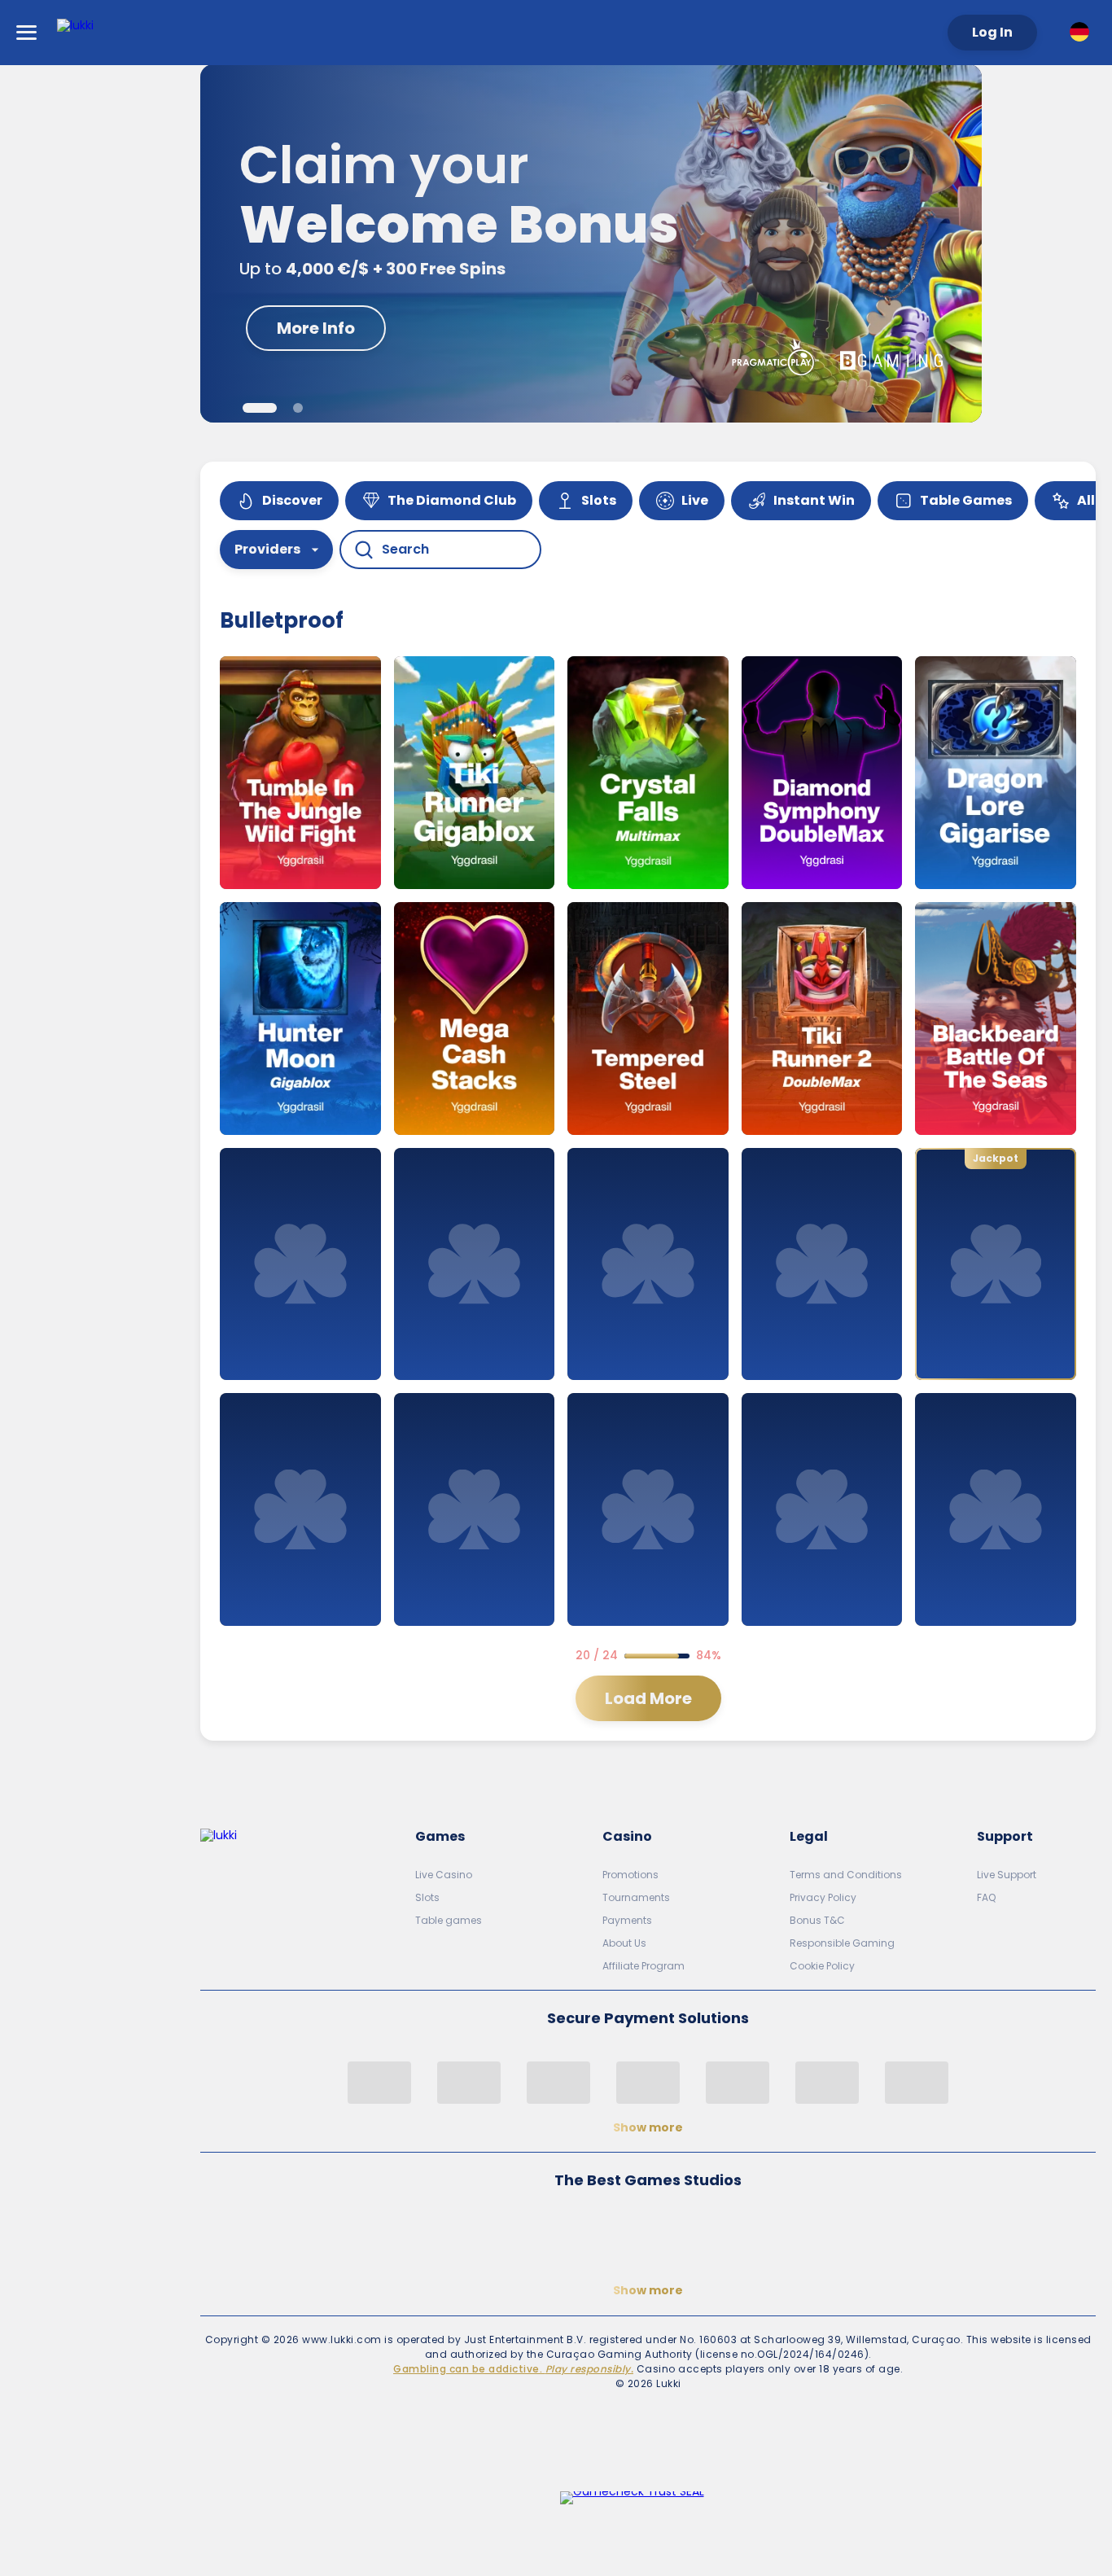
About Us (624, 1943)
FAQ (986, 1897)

===============

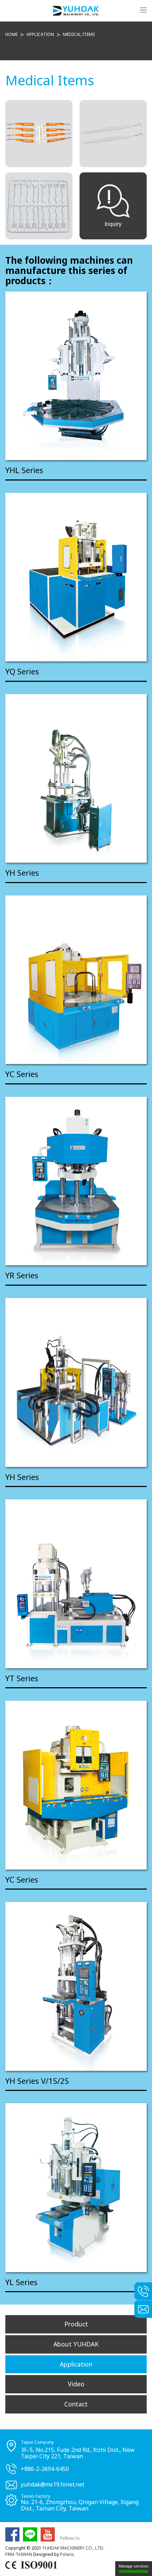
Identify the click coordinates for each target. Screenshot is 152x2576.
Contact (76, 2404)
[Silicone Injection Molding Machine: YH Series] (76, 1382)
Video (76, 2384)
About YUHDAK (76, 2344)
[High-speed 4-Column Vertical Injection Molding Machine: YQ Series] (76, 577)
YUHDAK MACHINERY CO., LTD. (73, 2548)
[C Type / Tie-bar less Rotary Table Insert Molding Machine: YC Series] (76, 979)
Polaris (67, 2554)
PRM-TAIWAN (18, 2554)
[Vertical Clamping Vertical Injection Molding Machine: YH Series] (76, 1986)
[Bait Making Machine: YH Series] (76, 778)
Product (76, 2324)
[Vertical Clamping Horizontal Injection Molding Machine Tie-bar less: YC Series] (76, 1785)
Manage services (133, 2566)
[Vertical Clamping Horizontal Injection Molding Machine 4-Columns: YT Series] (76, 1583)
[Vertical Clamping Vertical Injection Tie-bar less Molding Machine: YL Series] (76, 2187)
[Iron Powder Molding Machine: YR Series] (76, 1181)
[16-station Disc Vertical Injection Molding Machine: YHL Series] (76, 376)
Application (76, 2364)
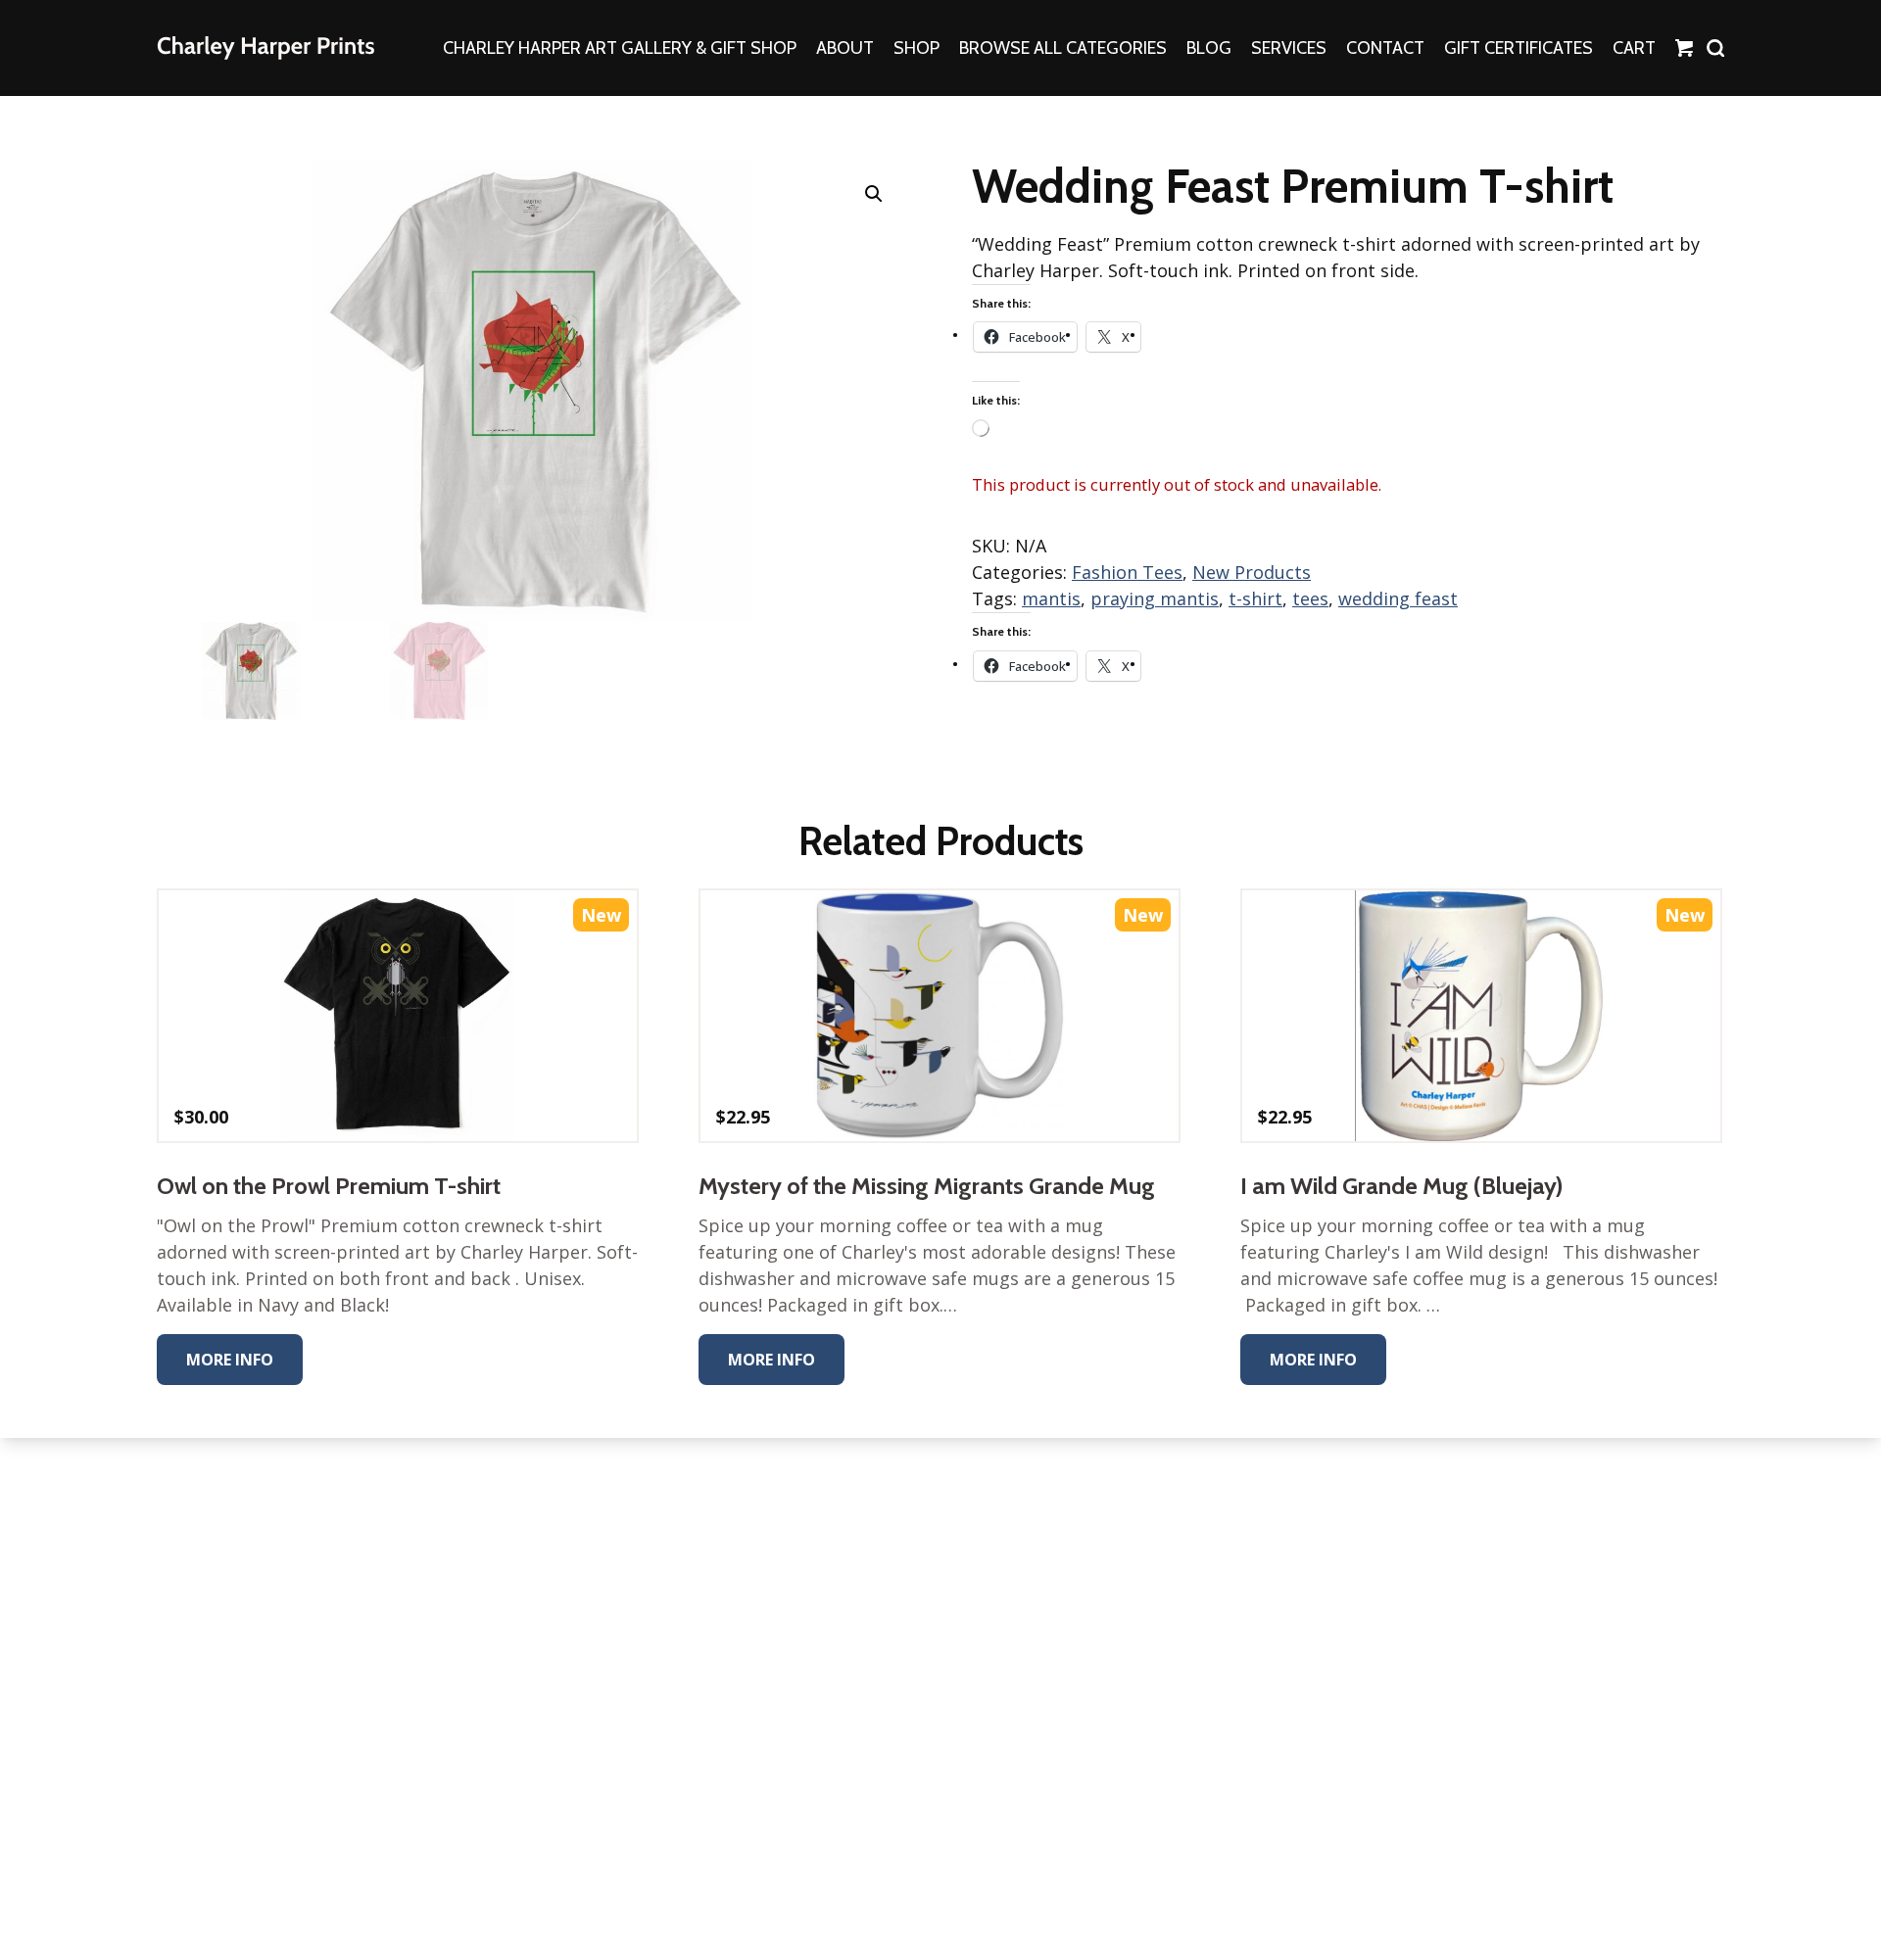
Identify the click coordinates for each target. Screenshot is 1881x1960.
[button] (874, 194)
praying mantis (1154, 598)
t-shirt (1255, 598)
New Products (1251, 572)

===============

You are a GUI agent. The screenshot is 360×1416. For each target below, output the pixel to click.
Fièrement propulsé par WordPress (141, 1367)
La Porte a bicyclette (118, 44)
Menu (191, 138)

===============

Problem description.
Starting at the line above that contains "[Silicone Injection Molding", repeat each line exactly up to and including the line that contains "Manage services (133, 2566)", and stop there.

Answer space.
[Silicone Injection Molding Machine: YH Series] (76, 1382)
Video (76, 2384)
About YUHDAK (76, 2344)
[High-speed 4-Column Vertical Injection Molding Machine: YQ Series] (76, 577)
YUHDAK MACHINERY CO., LTD. (73, 2548)
[C Type / Tie-bar less Rotary Table Insert Molding Machine: YC Series] (76, 979)
Polaris (67, 2554)
PRM-TAIWAN (18, 2554)
[Vertical Clamping Vertical Injection Molding Machine: YH Series] (76, 1986)
[Bait Making Machine: YH Series] (76, 778)
Product (76, 2324)
[Vertical Clamping Horizontal Injection Molding Machine Tie-bar less: YC Series] (76, 1785)
Manage services (133, 2566)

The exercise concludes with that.